Investing.com — Oil prices edged lower on Friday, pressured by a stronger dollar, but still notched a second straight weekly gain amid signs of improving demand in the United States, the world’s biggest oil consumer.
At 2:30 PM ET (18:30 GMT), futures traded 0.7% lower to settle at around $80.73 per barrel, while the contract fell 0.7% to $85.24 per barrel.
A stronger dollar is weighing in, but crude oil is gaining weekly on signs of improving demand
A dollar rose on Friday after data showing services and manufacturing activity surprised on the upside in June eased expectations for rate cuts sooner rather than later.
Because oil is priced in dollars, a stronger dollar makes oil more expensive for foreign buyers who put pressure on demand.
Still, sentiment on demand continues to rise amid recent data pointing to a decline in weekly U.S. crude oil and gasoline inventories.
Data released by the U.S. oil company on Thursday showed U.S. crude inventories fell by 2.5 million barrels in the week ended June 14, more than the expected decline of 2.2 million barrels.
In addition, U.S. government data shows that total product supply, a measure of the country’s demand, rose 1.9 million barrels per day (bpd) this week to 21.1 million barrels per day.
Concerns about economic activity in the world’s largest economy have weighed on the crude oil market as the Federal Reserve keeps interest rates at high levels.
“Four-week average implied gasoline demand also continues to rise as we move deeper into the U.S. summer season, which will alleviate some concerns about gasoline demand. However, demand is still just below last year’s level,” ING analysts said in a note.
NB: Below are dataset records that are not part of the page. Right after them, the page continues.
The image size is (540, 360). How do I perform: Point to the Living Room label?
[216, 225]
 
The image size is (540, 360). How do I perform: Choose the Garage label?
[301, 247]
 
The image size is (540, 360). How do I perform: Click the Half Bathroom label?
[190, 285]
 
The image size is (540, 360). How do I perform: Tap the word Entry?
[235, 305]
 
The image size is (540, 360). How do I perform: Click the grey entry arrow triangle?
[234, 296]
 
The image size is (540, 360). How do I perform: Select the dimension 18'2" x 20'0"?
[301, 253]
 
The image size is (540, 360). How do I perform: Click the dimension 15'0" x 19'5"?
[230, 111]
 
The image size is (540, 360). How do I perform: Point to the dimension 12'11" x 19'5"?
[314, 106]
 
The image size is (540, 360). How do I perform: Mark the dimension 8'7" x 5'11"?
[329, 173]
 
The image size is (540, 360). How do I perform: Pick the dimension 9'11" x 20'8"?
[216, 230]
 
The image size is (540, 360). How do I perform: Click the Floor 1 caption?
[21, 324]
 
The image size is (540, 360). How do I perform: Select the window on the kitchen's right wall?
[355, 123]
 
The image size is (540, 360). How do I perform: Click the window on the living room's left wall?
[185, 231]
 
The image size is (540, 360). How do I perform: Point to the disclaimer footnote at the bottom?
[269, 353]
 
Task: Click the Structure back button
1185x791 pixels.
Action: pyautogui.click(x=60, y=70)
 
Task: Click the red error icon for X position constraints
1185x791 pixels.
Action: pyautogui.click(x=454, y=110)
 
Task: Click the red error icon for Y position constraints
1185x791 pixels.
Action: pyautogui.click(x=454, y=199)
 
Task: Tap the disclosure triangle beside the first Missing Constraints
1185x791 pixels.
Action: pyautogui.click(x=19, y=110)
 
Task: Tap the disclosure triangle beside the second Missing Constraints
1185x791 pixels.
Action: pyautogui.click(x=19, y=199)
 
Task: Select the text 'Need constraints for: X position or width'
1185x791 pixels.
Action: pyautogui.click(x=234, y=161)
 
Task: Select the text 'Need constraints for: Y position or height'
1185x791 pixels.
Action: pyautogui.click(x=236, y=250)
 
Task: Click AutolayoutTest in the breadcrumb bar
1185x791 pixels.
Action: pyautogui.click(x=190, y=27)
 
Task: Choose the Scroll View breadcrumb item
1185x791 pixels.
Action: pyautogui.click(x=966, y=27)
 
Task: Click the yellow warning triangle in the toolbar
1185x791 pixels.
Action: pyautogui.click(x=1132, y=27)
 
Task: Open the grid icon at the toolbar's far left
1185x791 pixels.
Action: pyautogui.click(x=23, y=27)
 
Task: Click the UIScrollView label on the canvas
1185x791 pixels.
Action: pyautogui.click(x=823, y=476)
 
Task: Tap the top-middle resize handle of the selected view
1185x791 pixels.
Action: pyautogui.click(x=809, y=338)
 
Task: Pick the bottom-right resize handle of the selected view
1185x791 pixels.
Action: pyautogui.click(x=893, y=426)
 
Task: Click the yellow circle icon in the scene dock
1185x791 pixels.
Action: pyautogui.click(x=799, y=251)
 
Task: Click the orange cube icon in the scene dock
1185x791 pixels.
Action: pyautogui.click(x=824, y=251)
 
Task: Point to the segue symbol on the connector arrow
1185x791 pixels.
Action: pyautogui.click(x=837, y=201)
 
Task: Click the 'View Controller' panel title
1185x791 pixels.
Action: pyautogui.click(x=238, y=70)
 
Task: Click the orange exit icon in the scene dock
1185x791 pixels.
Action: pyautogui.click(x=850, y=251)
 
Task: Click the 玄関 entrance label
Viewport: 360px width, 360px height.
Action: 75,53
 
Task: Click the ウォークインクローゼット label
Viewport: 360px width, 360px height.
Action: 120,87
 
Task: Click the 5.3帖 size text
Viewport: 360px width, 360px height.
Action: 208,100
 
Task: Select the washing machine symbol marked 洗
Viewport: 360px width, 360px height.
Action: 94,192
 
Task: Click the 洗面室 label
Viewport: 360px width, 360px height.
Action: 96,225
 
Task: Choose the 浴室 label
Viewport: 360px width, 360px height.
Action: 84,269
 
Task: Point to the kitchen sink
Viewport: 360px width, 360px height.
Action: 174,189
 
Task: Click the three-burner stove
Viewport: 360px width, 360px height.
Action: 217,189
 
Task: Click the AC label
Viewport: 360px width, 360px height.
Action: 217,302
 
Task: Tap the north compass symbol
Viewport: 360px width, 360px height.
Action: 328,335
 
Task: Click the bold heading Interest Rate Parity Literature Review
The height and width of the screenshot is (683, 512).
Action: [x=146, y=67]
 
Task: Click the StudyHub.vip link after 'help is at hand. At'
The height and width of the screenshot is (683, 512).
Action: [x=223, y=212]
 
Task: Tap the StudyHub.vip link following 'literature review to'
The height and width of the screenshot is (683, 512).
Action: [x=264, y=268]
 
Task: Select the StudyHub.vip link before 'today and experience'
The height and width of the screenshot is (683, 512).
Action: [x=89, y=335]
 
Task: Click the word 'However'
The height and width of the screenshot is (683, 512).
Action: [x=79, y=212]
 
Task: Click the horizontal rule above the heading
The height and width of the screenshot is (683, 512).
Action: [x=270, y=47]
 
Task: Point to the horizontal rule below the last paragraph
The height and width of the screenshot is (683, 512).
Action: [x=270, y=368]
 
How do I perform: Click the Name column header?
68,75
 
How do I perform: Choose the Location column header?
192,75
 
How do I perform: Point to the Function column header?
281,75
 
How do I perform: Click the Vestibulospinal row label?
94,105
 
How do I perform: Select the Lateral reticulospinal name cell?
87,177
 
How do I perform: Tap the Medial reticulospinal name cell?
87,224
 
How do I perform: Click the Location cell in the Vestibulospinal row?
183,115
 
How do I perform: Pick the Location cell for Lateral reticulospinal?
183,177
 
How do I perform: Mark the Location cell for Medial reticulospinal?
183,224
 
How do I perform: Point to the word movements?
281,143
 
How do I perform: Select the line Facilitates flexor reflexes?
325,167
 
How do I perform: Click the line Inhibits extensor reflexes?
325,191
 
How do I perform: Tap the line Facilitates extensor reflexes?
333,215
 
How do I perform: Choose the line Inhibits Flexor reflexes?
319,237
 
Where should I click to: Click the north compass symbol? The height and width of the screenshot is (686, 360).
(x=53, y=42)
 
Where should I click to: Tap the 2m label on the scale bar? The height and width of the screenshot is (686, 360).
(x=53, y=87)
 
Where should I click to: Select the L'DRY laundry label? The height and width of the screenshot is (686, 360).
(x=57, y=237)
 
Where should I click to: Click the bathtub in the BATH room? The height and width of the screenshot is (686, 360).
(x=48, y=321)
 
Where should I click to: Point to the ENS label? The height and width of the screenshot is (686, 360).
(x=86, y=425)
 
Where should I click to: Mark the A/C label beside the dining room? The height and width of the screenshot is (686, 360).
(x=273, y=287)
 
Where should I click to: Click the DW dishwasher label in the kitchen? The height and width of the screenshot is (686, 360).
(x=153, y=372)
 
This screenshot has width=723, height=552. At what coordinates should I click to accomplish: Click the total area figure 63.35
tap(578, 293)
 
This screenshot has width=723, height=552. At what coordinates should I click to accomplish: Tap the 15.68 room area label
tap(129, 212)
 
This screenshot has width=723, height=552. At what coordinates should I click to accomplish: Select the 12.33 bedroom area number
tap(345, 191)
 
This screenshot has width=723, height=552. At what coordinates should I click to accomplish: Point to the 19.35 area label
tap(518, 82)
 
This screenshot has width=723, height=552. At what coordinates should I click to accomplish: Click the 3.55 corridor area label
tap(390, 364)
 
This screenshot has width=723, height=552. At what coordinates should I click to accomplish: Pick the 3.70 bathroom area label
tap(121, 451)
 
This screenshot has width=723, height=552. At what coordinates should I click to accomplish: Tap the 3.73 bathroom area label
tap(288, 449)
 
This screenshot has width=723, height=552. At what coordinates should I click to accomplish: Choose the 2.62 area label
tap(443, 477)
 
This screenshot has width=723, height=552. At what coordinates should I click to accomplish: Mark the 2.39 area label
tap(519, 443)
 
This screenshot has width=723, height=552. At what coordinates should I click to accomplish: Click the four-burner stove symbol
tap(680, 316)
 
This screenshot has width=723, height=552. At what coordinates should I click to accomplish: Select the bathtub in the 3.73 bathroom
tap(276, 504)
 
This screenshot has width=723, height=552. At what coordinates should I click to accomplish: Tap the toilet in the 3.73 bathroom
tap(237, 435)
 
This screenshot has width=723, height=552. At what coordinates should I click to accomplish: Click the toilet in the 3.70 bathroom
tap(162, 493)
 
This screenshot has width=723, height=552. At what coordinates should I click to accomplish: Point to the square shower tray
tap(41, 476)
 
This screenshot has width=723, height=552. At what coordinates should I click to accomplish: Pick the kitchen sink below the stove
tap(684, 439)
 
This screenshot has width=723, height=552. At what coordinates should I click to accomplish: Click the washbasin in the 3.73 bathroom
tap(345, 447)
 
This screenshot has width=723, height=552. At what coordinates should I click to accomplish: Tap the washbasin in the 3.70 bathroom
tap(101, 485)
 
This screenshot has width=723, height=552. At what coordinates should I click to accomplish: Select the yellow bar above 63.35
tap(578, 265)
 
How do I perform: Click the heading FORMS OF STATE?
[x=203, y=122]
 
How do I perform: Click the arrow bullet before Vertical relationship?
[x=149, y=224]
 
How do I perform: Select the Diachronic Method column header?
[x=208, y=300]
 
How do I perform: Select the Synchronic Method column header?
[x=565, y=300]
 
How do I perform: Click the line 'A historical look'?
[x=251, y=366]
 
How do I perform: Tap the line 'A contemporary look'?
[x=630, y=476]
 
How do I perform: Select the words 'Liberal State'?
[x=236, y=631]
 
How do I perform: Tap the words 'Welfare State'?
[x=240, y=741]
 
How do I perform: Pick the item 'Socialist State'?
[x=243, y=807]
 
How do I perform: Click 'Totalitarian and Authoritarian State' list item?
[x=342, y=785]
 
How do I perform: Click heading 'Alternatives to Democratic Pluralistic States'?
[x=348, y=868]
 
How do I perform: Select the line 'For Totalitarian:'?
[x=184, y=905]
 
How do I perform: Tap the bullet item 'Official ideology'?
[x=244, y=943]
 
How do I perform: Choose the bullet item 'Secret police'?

The number of drilling rigs at Baker Hughes is declining
The number of oil rigs in the US fell by 3 to 485, according to data from energy services company Baker Hughes on Friday.
The drop in rig counts, which signals drilling activity, comes at the same time the U.S. Energy Information Administration raised its forecast for U.S. crude oil production for 2024.
According to the EIA, U.S. crude oil production averages 13.24 million barrels per day this year, up from a previous estimate of 13.20 million barrels per day.
Geopolitical risk adds support
The Ukrainian military said its drones struck four oil refineries, radar stations and other military objects in Russia in the early hours of Friday.
Meanwhile, Israel continues its bombing of Gaza in its war with Hamas, a few days after Foreign Minister Israel Katz also warned of a possible “all-out war” with Lebanese Hezbollah.
The head of Hezbollah this week vowed full conflict with Israel in the event of a cross-border war and also threatened EU member Cyprus for the first time.
A confrontation between Israel and Hezbollah raises the risk of a wider conflict in this key oil-rich region, potentially disrupting global supplies.
Peter Nurse contributed to this story.